Falken: Roman (German Edition)
Sie sehen krank aus, Cranmer«, sagt der Herzog mit düsterem Genuss. »Ganz so, als könnten Sie das Fleisch auf den Knochen nicht halten. Ich kann’s auch kaum mehr.« Der Herzog schiebt sich vom Tisch zurück und rammt dem armen Kerl, der mit einem Krug Wein hinter ihm steht, einen Ellbogen in den Leib. Er steht auf, öffnet seinen Umhang und hält eine magere Wade hoch. »Was sagen Sie dazu?«
Das ist schrecklich, stimmt er, Cromwell, ihm zu. Es müssen die Demütigungen sein, die Thomas Howard bis auf die Knochen ausmergeln, oder? In Gesellschaft unterbricht ihn seine Nichte, fährt ihm ins Wort. Sie lacht über seine Heiligenmedaillen und die Reliquien, die er trägt. Einige von ihnen sind sehr heilig. Bei Tisch lehnt sie sich zu ihm hin, sagt: Komm, Onkel, nimm ein paar Brosamen aus meiner Hand, du siechst ja dahin. »Und das tu ich«, sagt er. »Ich weiß nicht, wie Sie das machen, Cromwell. Sehen Sie sich nur an, rund und kräftig unter den Kleidern, ein Oger würde Sie am Spieß braten.«
»Ja, ja«, sagt er mit einem Lächeln, »das ist das Risiko, das ich eingehe.«
»Ich glaube, Sie trinken ein Pulver, das Sie aus Italien haben. Das hält Sie in Form. Wollen Sie uns Ihr Geheimnis nicht verraten?«
»Essen Sie Ihre Götterspeise, Mylord«, sagt er geduldig. »Und falls ich von solch einem Pulver höre, werde ich Sie davon probieren lassen. Mein einziges Geheimnis ist, dass ich nachts schlafe. Ich lebe in Frieden mit meinem Schöpfer. Und natürlich«, fügt er hinzu und lehnt sich gemütlich zurück, »habe ich keine Feinde.«
»Was?«, sagt der Herzog. Seine Brauen schießen hoch in sein Haar. Er bedient sich noch einmal an Thurstons Götterspeisekreationen, an Scharlachrotem und Blasshellem, an luftigem Stein und blutigen Ziegeln. Während er die Götterspeise im Mund herumspült, gibt er Meinungen zu verschiedenen Themen zum Besten. Kurz zu Wiltshire, dem Vater der Königin. Der Anne richtig hätte erziehen und ihr Disziplin beibringen sollen. Aber nein, der Gute war vollauf damit beschäftigt, mit ihrem Französisch anzugeben und damit, was einmal aus ihr werden würde.

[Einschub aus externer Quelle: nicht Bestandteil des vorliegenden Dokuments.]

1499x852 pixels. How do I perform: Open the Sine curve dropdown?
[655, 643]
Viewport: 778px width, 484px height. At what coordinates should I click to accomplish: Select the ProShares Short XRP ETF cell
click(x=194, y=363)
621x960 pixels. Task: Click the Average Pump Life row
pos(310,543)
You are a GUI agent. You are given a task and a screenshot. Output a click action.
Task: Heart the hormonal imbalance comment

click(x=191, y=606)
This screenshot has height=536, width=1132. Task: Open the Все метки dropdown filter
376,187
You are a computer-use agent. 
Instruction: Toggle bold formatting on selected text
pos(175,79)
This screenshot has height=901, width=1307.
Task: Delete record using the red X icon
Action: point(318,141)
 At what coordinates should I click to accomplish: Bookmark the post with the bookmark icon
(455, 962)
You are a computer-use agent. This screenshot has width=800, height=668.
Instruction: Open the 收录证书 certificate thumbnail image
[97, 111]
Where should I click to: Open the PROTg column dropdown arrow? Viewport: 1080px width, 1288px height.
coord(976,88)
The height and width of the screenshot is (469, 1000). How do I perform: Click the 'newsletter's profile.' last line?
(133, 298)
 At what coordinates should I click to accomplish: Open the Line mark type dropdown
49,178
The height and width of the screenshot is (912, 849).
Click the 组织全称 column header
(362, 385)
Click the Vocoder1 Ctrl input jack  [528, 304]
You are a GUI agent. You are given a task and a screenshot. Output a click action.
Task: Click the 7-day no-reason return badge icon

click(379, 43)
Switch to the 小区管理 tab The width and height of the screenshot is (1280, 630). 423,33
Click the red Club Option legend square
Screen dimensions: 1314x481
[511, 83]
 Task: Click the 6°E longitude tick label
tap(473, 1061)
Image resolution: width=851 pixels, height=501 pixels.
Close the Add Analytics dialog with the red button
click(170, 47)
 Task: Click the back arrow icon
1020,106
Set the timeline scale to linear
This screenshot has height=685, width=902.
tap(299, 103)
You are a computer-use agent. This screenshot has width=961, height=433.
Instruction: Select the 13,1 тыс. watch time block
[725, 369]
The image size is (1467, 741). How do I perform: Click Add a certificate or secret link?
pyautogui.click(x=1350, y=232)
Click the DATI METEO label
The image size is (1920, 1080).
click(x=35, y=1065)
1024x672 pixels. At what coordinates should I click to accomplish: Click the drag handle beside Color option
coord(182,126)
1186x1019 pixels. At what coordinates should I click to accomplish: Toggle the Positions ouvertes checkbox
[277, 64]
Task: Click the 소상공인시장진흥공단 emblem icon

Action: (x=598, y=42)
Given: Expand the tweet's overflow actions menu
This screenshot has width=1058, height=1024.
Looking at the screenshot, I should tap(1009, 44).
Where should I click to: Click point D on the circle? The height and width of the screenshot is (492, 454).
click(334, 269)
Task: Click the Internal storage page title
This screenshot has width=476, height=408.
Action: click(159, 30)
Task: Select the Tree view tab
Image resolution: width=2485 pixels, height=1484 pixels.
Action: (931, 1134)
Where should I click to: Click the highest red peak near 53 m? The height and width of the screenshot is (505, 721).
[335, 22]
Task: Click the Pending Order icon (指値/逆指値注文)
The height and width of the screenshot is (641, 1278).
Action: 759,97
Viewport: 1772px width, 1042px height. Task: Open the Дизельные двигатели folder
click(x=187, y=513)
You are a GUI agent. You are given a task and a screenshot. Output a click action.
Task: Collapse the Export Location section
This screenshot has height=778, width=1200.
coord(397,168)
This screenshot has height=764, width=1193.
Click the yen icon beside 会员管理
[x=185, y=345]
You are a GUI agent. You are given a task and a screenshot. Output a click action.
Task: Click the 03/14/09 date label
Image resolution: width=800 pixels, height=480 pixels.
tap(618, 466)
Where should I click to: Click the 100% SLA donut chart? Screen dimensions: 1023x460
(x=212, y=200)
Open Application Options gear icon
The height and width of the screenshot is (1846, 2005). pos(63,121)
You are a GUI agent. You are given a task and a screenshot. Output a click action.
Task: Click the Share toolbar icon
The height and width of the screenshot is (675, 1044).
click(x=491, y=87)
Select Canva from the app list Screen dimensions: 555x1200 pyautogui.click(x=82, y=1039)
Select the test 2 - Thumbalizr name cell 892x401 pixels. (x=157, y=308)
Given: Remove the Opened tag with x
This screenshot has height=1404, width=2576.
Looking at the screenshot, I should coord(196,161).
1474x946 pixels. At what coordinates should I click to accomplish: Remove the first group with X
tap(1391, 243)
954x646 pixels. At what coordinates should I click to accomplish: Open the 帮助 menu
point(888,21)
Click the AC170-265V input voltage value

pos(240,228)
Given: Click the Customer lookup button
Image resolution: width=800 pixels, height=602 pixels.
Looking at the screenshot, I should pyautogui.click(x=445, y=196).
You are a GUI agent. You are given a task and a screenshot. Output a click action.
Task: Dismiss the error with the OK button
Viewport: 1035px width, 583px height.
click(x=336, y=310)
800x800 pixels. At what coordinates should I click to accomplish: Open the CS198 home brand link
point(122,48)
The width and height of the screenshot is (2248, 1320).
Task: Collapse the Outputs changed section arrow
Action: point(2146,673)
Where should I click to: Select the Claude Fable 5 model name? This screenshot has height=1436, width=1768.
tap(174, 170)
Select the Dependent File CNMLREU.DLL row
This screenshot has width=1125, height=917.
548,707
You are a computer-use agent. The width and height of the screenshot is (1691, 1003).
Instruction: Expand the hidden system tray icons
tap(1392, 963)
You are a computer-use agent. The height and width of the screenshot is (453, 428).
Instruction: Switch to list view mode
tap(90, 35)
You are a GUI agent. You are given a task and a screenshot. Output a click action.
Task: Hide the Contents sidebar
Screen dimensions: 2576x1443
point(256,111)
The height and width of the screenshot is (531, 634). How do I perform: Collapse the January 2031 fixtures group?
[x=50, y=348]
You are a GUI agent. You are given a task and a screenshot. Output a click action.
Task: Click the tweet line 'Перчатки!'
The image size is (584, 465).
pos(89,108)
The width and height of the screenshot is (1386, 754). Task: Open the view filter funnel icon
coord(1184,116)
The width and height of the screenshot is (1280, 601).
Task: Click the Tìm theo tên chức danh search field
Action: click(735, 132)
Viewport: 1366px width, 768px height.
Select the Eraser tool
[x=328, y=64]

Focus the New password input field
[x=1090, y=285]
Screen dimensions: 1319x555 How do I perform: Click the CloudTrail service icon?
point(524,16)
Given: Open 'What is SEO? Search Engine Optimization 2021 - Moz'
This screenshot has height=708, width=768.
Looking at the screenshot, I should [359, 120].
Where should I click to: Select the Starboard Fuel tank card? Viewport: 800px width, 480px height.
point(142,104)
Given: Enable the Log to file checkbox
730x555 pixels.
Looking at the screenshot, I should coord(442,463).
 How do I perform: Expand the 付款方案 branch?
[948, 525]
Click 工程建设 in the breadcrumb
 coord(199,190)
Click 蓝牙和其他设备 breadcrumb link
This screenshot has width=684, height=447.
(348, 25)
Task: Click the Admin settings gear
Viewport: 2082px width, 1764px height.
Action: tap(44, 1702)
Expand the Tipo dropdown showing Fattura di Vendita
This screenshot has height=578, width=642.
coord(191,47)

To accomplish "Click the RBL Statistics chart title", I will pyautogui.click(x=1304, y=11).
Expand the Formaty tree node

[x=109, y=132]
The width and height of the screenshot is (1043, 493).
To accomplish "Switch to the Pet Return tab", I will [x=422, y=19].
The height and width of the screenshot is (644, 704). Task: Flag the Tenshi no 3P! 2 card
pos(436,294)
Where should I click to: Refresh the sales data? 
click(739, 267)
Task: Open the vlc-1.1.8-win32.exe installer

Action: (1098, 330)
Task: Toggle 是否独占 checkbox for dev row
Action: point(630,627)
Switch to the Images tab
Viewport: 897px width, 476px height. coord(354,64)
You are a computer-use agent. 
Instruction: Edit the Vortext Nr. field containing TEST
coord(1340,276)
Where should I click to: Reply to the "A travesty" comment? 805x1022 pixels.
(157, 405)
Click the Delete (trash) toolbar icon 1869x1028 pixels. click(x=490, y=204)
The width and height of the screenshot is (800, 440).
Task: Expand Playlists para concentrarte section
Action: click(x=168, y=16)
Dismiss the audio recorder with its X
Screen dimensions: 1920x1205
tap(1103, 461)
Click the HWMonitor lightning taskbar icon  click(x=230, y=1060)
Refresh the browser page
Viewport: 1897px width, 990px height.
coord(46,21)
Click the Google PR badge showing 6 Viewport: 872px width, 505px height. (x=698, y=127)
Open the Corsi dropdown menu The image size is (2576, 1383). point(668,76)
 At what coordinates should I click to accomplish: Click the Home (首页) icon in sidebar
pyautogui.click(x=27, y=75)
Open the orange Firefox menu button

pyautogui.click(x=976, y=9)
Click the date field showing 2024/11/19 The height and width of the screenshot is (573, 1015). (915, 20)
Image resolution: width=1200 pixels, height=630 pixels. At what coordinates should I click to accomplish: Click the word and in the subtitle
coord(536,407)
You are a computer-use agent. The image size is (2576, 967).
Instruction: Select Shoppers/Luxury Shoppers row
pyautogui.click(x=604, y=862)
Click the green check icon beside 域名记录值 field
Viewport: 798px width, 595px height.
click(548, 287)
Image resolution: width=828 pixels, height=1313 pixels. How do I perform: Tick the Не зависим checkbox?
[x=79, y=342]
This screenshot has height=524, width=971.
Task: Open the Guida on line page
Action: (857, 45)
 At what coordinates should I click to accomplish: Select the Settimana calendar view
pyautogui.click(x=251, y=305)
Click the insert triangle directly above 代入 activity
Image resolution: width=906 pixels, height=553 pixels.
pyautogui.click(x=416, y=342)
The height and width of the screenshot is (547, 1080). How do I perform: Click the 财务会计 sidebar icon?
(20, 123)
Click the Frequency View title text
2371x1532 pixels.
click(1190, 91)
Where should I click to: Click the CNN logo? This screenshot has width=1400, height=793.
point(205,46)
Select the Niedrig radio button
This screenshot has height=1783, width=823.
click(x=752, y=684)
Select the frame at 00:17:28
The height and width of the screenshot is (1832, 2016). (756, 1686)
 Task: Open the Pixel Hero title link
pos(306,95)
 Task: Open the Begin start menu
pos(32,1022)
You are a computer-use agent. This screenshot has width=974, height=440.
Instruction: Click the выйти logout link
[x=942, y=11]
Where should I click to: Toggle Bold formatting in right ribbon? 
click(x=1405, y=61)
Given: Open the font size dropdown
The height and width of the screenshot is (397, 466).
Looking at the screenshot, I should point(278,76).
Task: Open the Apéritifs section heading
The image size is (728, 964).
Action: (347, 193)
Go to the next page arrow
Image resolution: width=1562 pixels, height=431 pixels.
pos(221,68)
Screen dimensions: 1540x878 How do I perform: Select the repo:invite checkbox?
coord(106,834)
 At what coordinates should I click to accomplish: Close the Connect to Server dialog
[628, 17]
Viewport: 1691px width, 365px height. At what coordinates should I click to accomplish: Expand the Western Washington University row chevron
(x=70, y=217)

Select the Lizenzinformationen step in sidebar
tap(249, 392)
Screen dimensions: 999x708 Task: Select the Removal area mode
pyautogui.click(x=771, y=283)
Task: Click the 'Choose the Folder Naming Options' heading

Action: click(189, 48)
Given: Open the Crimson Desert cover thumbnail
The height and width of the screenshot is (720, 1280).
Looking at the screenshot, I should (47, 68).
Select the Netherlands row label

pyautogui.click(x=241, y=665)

»Nun, geworden ist etwas aus ihr«, sagt der junge Surrey. »Oder etwa nicht, Mylord Vater?«
»Ich glaube, sie ist der Grund für mein Siechtum«, sagt der Herzog. »Sie weiß alles über Pulver. Es heißt, dass sie Giftmischer im Haus hat. Du weißt, was sie dem alten Bischof Fisher angetan hat.«
»Was denn?«, fragt der junge Surrey.
»Weißt du denn nichts, Junge? Fishers Koch wurde dafür bezahlt, ihm ein Pulver in die Brühe zu geben. Fast hätte es ihn umgebracht.«
»Das wäre kein Verlust gewesen«, sagt der Junge. »Er war ein Verräter.«
»Ja«, sagt Norfolk, »aber in jenen Tagen musste sein Verrat erst noch bewiesen werden. Wir sind hier nicht in Italien, Junge. Wir haben Gerichte. Nun, der alte Knabe hat’s überlebt, richtig erholt hat er sich jedoch nicht mehr. Henry hat den Koch bei lebendigem Leibe gekocht.«
»Ohne dass er gestanden hätte«, sagt er: er, Cromwell. »Also können wir nicht mit Sicherheit sagen, dass die Boleyns dahintersteckten.«
Norfolk schnaubt. »Sie hatten ein Motiv. Mary sollte gut auf sich aufpassen.«
»Da stimme ich Ihnen zu«, sagt er. »Obwohl ich nicht glaube, dass Gift die größte Gefahr für sie ist.«
»Was dann?«, fragt Surrey.
»Schlechter Rat, Mylord.«
»Sie denken, sie sollte auf Sie hören, Cromwell?« Der junge Surrey legt sein Messer zur Seite und beginnt zu klagen. Der Adel, jammert er, wird nicht mehr so respektiert wie in Englands großen Tagen. Der König schart heute Männer von niederem Rang um sich, und das nimmt kein gutes Ende. Cranmer beugt sich auf seinem Stuhl vor, als wollte er dazwischengehen, doch Surrey wirft ihm einen Blick zu, der sagt: Sie sind das beste Beispiel dafür, Erzbischof.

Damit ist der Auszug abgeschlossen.